Title: When the Worlds of Art and Finance Collide
Discipline: Finance
Date: 07/2006
Executive Summary:

The names Renoir, Manet, Monet, and Degas conjure up images of some of the world’s favorite and most widely recognized works of French Impressionist art. But as an investment, the market for these works is often viewed as intractable and risky. Is it possible to use the tools of finance to understand the investment quality of fine art?  Professor Rex Thompson of SMU Cox and Clare McAndrew of Trinity College, Dublin, attempt to quantify the investment risk of fine art and determine its collateral value in a forthcoming Journal of Banking and Finance paper.

Making a Market Modern
Thompson indicates that the art market operates at a somewhat primitive level compared to other developed asset classes such as the contemporary stock market. He likens it to 150 years ago, when paper stock certificates were traded under oak trees on Wall Street. Traders wondered who would succeed and who would fail among the mainly family-run businesses. The art market is traded with the same intuitive but grounded type of “guesstimates.” Over time markets mature, capital flows in, and markets stabilize—something that has not yet happened in the art market.

In the analysis, Thompson utilizes the sophisticated modeling techniques of finance, routinely used and applied to other capital markets, as a way to quantify the risk of art as an asset class. While art investors may be good at identifying good art and appraisers are pricing for the average relatively well, statistical analysis and issues go under the radar. From 16 years of data of 4,280 auctions from 130 international auction houses, French Impressionist paintings reveal the possibilities of the art market. The scholarly canon of Impressionist painters were chosen as they represent the most well-informed and liquid genre in the art market. Other genres such as Post-Impressionist, Modern, and Contemporary art markets may reveal other possibilities for a later analysis.

The findings show that the art market, in this case, holds promise as a viable investment.
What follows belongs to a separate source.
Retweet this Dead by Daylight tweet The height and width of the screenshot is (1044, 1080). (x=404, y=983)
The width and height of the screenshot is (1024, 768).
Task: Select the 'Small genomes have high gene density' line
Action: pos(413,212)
Thompson poses the question: “What do banks need to know about art for collateral purposes? Data about sale prices and estimates exist. Our findings reveal that while art appears more risky than other assets, it is really not a total gamble.” He believes that if banks would lend either for the purchase of art works or provide investors with carry trade financing for inventory, the liquidity gained in the market would smooth volatility and bring more players to the market.

Reflections of Culture
Niches have arisen across various financial groups to further the art market’s development.  A few firms have attempted art mutual funds that buy and hold art as their underlying asset. In some cases, high net-worth clientele receive financial services related to art by the largest of banks—JPMorgan Chase, Citigroup, and Bank of America. The recently announced Artist Pension Trust Beijing is a first of its kind in Asia and follows similar funds launched in New York, Los Angeles, and London, with plans to open additional trusts in Mumbai and Bangkok. The trusts are run by a New York-based firm, formed by art-appreciating investors seeking to develop financial service products for the art world.

With Wall Street’s desire to evaluate art’s investment potential, the authors’ research offers a solid methodology for moving toward banking and other financial applications.  Thompson mentions that based on the analysis, lending 30 percent to 40 percent of the lower estimate for an appraised work of art might not pose a significant risk. In developing the analytics for this research, which brings the art market further into mainstream finance, the authors included buy-ins as a part of the framework. Buy-ins, when a work does not sell for the lower estimate but is bought by the auction house, have been missing from most other forms of art market analysis. But Thompson and McAndrew prove they are a necessary ingredient for an accurate valuation of art as collateral.

“Art is maybe the most fundamental expression of a culture’s identity,” Thompson concludes. “It represents a culture’s ability to do more than just sustain itself. The fact that we make more money than we need to survive, and can use it for expression, somehow completes the full circle.” The art market will continue to develop and mature if affluent individuals’ investments are successfully channeled and managed.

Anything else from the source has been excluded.